Mark Steyn on 'White Christmas,' the original Christmas no1 » Spectator Blogs
Mark Steyn 24 December 2012
Some songs are hits — Number One for a couple of weeks. Some songs are standards — they endure decade after decade. And a few very rare songs reach way beyond either category, to embed themselves so deeply in the collective consciousness they become part of the soundtrack of society. They start off the same as all the other numbers — written for a show or a movie, a singer or an event — but they float free of the writer, they outlast the singer, transcend the movie, change the event. There were a couple of what we now think of as seasonal standards that predated Irving Berlin’s entry into the field, yet neither became a pillar of the Xmas pop repertoire, because until ‘White Christmas’ came along there was no such thing.

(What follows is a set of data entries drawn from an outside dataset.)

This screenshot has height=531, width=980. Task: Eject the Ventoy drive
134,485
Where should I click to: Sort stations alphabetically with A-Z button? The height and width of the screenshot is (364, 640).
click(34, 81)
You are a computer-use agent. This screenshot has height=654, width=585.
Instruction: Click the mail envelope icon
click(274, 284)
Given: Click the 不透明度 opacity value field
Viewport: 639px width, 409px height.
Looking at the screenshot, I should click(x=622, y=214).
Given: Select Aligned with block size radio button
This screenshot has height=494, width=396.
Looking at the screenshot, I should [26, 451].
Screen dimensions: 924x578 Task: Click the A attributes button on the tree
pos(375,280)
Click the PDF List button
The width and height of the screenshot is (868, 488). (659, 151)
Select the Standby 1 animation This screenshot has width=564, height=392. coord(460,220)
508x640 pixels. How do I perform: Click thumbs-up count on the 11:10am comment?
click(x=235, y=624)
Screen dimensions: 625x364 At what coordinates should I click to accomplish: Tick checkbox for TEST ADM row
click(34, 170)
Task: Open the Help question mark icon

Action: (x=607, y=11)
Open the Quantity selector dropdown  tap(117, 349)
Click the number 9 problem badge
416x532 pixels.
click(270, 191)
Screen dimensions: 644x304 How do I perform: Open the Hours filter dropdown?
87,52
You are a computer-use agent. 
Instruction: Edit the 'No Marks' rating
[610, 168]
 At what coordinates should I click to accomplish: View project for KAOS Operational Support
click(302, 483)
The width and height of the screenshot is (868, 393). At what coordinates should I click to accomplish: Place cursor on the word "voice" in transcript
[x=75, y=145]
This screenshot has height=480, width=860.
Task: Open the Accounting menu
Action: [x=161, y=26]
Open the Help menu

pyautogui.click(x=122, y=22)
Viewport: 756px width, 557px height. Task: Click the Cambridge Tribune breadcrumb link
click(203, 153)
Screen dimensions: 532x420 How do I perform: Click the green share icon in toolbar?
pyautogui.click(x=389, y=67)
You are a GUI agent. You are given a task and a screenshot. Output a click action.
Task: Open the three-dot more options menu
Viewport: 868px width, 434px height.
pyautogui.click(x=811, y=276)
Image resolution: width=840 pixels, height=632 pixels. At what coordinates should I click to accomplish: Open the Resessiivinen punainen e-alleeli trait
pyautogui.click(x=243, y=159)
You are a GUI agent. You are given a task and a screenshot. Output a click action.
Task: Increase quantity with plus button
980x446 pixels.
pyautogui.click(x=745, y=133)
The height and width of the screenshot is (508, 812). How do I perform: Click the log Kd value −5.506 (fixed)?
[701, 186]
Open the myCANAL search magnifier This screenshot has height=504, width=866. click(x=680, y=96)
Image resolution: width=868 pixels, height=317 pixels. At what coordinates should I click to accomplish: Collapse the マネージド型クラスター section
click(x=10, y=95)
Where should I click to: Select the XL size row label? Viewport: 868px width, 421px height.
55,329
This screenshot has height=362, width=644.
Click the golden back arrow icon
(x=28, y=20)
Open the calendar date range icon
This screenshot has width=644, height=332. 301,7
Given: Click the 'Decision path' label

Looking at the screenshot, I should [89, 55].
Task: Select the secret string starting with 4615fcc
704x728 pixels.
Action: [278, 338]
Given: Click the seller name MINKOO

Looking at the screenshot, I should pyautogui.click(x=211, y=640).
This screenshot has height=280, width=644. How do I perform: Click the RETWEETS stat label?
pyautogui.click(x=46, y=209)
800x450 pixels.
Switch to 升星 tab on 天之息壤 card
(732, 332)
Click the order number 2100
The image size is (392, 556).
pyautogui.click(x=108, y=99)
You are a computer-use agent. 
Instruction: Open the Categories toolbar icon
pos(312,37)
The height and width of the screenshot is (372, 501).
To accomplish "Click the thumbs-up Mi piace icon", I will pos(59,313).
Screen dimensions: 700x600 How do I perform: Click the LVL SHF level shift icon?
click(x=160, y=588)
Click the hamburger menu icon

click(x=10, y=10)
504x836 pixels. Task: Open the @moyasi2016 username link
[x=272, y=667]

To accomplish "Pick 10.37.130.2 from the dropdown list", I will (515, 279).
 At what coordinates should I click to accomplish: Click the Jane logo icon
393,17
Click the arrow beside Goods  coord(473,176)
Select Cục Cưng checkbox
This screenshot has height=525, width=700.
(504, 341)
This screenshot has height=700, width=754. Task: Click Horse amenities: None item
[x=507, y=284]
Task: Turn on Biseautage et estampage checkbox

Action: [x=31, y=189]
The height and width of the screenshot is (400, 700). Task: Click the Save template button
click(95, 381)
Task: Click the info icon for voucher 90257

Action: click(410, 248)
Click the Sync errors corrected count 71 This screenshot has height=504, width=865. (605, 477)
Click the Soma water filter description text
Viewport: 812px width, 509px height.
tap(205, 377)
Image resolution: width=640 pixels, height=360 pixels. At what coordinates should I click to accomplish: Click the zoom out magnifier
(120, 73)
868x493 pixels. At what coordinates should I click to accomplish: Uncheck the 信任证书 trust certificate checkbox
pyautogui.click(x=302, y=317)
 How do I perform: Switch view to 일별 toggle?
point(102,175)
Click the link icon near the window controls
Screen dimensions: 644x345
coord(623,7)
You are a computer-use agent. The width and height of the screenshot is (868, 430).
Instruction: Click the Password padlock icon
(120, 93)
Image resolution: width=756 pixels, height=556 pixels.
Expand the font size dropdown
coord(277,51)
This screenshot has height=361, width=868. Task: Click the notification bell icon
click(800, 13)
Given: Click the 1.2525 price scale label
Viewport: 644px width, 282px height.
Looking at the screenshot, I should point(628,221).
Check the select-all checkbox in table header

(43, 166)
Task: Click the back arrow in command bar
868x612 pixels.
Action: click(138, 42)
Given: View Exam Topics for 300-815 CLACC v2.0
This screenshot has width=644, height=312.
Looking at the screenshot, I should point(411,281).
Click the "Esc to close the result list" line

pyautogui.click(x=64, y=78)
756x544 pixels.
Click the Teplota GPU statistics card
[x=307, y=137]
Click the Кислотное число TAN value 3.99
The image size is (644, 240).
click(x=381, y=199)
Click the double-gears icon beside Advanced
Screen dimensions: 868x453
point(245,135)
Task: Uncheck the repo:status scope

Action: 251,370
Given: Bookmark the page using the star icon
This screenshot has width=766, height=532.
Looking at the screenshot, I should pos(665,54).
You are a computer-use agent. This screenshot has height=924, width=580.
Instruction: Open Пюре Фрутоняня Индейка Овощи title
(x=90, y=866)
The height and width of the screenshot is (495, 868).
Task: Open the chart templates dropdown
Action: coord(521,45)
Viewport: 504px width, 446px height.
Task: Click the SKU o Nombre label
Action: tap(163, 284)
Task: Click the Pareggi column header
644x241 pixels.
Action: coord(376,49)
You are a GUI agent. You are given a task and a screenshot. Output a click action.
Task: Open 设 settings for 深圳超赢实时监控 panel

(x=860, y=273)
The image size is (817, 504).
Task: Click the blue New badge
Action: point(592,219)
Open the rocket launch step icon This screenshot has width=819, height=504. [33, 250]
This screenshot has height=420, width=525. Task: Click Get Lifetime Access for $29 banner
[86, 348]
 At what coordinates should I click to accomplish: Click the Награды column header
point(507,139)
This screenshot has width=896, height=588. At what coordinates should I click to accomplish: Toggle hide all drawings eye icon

But, in the decade after Bing Crosby introduced the number in Holiday Inn (1942), Berlin’s colleagues responded with ‘Let It Snow! Let It Snow! Let It Snow!’, ‘Rudolph The Red-Nosed Reindeer’, ‘Have Yourself A Merry Little Christmas’, ‘Frosty The Snowman’ — all the ‘Yule Day gravy’ (as Variety put it) that in one order or another makes up every Christmas album from Andy Williams to ’N Sync. In a fragmented culture, these are now the last songs we all sing, whether our tastes incline to rap or country or the Mormon Tabernacle Choir. They represent the zenith of a universal popular culture we’re unlikely to see again.
When something’s that big, you take it for granted. If you’ve heard ‘White Christmas’ in a shopping mall or elevator or while stuck in touch-tone hell trying to make a telephone booking, you don’t usually think, ‘Gee, “White Christmas” again. That must be the 50th version this month.’ But, if you did, you’d want to know how it got that way. What particular combination of circumstances blessed ‘White Christmas’ out of all the other songs written that month? Berlin, wrote Jody Rosen in his book about the anthem, ‘had tried to kick-start the Tin Pan Alley Christmas song some years before.’ In 1912, the year after his first big hit with ‘Alexander’s Ragtime Band’, he’d published ‘Christmas Time Seems Years and Years Away’, which, from his point of view, it was. Before radio, before a real record industry, the sheet-music business couldn’t see the point of working a song that would be dead on 26 December. The notion that it might be a seasonal insurance policy, returning year after year for decade after decade, never occurred to them.